Валин план, довольно наивный даже для конца восьмидесятых, совершенно не годился для конца девяностых. Собственно, и планом этот фортель назвать было трудно. Валя рассчитывала, что ее появление повергнет бывшего супруга в ужас. Он должен ее бояться. Конечно же Константин попытается откупиться от Вали, предложит деньги. И Валя примет их. На них она наймет киллера. Дальше все просто: она пригрозит братьям Бобровым и вернет себе фирму. А с такими деньгами можно будет без труда разыскать и примерно наказать и тех четверых, которых наметила Ольга.
Такой план мог прийти в голову человеку не вполне здоровому или не вполне сознающему, что происходит вокруг. Что ж, в какой-то мере так оно и было. Годы, проведенные за забором, и те перемены, которые произошли по другую сторону этого увенчанного колючей проволокой забора, и впрямь способствовали появлению такого безумного наполеоновского плана. К тому же перед тем, как отправиться в казенный дом шить синие ватники, девчонки едва успели шагнуть во взрослый мир, и просто не было времени познакомиться с ним поближе.
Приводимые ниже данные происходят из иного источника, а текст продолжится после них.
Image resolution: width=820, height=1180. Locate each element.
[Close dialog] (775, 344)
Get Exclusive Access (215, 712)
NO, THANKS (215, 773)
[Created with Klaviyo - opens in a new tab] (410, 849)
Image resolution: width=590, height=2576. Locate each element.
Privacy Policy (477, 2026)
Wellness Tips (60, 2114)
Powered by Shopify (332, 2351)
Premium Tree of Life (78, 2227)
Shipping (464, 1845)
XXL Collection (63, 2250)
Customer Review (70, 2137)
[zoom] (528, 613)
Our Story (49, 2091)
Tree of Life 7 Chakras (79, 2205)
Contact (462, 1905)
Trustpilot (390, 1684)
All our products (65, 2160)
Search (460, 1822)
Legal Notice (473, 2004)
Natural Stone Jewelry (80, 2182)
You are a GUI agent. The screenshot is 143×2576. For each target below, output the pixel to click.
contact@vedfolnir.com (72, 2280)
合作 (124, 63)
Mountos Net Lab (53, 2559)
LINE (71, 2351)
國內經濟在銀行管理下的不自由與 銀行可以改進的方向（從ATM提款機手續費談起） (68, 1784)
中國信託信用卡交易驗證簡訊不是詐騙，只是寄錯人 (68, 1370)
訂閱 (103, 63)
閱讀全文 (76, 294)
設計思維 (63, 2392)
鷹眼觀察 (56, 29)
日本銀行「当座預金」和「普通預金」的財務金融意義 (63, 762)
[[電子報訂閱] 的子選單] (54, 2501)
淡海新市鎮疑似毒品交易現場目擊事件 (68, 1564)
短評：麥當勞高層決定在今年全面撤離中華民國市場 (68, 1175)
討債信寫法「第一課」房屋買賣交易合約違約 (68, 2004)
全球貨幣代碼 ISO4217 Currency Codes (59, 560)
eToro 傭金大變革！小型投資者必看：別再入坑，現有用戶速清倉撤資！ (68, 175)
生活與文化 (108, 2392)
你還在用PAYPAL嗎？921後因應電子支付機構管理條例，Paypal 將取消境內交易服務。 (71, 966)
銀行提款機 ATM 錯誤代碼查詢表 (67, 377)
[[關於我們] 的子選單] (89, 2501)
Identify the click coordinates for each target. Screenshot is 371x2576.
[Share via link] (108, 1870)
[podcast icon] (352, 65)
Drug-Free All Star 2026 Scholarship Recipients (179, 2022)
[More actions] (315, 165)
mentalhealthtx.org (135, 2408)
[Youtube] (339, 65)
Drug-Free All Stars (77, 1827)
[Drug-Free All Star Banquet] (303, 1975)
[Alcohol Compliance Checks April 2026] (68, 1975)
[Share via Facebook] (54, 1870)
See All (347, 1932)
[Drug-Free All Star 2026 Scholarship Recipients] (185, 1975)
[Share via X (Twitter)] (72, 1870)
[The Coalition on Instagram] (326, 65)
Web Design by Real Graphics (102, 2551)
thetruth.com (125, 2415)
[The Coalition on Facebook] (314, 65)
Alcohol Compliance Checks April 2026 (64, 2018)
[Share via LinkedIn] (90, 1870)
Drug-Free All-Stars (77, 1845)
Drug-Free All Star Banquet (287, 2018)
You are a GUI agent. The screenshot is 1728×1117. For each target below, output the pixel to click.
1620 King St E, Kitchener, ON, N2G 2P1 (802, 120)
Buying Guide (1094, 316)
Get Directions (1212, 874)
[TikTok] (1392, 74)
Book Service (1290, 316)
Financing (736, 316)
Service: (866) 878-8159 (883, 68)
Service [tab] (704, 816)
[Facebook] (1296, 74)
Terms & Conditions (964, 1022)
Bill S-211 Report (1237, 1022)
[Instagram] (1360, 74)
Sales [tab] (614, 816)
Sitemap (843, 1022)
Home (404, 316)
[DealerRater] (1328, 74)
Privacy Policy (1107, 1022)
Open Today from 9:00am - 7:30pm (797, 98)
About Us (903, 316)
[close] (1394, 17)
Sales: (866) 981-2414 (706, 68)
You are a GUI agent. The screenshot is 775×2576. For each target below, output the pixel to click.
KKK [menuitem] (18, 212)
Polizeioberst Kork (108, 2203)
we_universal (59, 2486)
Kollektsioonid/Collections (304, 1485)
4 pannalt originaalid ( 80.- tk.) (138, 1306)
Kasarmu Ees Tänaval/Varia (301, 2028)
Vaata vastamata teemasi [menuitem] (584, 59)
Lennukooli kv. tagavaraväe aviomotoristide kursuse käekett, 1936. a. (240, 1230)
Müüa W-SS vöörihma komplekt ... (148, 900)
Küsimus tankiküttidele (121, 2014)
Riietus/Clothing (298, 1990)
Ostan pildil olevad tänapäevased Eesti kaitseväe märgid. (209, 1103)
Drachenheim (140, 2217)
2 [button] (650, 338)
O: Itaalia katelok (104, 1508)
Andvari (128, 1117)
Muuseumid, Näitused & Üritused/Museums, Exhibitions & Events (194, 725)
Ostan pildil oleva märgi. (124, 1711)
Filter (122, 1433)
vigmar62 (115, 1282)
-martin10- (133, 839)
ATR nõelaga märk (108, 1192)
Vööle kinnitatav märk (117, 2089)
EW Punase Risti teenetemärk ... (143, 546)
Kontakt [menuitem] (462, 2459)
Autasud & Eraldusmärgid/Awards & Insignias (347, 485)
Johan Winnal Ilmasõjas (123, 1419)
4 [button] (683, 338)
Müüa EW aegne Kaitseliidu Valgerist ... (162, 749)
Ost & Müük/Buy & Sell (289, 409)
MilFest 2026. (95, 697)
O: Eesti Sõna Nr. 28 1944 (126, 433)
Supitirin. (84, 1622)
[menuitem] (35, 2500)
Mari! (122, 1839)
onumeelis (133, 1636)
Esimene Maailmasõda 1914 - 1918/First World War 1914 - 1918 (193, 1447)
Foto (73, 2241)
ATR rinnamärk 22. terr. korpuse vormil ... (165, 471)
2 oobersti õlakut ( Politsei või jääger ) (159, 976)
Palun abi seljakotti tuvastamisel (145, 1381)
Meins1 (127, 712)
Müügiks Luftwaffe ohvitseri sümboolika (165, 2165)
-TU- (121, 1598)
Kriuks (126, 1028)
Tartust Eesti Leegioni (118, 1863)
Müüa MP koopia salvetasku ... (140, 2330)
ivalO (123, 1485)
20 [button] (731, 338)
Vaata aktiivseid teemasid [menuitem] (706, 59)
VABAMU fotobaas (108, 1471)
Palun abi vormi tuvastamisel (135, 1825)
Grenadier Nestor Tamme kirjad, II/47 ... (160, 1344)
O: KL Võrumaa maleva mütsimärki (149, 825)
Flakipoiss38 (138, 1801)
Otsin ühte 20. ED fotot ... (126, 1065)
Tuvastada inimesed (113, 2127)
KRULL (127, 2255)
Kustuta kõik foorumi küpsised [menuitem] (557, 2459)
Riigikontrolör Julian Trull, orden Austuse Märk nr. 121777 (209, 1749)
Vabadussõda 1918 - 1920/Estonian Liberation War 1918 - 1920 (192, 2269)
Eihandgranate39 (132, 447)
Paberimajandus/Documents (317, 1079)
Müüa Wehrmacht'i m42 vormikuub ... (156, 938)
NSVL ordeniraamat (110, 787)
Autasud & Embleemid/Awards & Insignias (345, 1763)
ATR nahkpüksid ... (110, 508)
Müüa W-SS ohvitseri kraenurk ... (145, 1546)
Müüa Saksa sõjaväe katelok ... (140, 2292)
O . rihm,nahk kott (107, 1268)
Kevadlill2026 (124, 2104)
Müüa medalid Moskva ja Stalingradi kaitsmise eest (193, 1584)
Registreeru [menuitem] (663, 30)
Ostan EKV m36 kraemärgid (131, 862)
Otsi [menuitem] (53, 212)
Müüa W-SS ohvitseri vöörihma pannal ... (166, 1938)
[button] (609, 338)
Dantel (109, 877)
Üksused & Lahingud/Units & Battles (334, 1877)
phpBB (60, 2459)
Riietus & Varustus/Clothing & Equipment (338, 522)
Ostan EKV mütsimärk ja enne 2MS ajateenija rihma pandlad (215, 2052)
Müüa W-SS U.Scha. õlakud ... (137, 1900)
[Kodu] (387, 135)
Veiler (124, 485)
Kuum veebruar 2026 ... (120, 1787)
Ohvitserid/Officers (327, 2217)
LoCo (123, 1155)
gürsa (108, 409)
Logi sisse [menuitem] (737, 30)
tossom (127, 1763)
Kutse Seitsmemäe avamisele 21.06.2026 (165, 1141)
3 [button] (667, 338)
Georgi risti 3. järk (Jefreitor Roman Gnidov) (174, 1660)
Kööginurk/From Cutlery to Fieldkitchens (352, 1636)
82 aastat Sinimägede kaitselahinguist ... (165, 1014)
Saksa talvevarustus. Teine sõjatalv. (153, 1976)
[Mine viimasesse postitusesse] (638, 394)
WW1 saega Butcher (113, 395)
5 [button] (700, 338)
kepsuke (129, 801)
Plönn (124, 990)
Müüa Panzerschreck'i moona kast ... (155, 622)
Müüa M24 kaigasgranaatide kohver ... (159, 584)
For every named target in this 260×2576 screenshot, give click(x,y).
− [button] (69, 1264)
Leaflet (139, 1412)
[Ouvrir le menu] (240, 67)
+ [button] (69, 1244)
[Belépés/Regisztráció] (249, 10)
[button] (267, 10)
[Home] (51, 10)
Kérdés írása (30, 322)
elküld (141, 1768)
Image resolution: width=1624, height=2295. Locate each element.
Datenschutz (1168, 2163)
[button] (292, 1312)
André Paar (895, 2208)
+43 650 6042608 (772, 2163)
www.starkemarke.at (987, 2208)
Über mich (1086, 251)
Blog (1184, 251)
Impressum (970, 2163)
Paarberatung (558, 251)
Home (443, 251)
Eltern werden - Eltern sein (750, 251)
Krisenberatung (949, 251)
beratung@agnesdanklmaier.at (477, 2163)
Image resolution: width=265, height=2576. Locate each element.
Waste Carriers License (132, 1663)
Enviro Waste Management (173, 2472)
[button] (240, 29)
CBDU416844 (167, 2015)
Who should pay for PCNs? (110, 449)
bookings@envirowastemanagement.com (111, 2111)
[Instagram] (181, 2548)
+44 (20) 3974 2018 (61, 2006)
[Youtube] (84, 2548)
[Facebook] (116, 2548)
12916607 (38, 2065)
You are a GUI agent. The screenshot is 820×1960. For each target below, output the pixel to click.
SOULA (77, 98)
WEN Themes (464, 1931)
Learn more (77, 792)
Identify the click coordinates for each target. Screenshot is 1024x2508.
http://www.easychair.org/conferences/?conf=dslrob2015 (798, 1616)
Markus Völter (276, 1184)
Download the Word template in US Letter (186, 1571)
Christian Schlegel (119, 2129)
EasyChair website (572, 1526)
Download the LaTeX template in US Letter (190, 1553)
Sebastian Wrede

Этим вечером они ели яичницу, рассказывая любопытной бабульке какие-то сказки о своей жизни, а утром Вале предстояло ехать в центральный офис «Братьев Бобровых». Появление перед негодяем мужем в присутствии его служащих и клиентов должно было, по мнению подруг, усилить эффект.
Пельмени и яичница за последние дни стали у девушек самыми популярными блюдами. Во-первых, положение с финансами было довольно напряженное. Денег осталось около полутора миллионов, а когда Костик Бобров раскошелится и они разбогатеют — неизвестно. И до той поры нужно как-то жить. Во-вторых, готовить ни Ольга, ни Валя толком не умели. Да и откуда? В школе были какие-то кулинарные эксперименты, но только с умной книгой наперевес и… когда это было!
Впрочем, они не останавливались на достигнутом. Блюда постепенно усложнялись, и сегодня у Вали вышли замечательная яичница и аппетитно хрустящие тосты.
— Как тебе? — поинтересовалась Валя, осторожно поднимая над тарелкой опасно трепещущий желтый «глаз».
— Вкусно, пальчики проглотишь, — с готовностью выдала заслуженный комплимент Ольга.
— Да нет, я не про это. — Валя хотела кивком показать на вилку и едва не уронила желток, но в последний миг успела слизнуть его.
— А про что?
— Ну, — Валя, почти не жуя, проглотила, — про город, про Москву.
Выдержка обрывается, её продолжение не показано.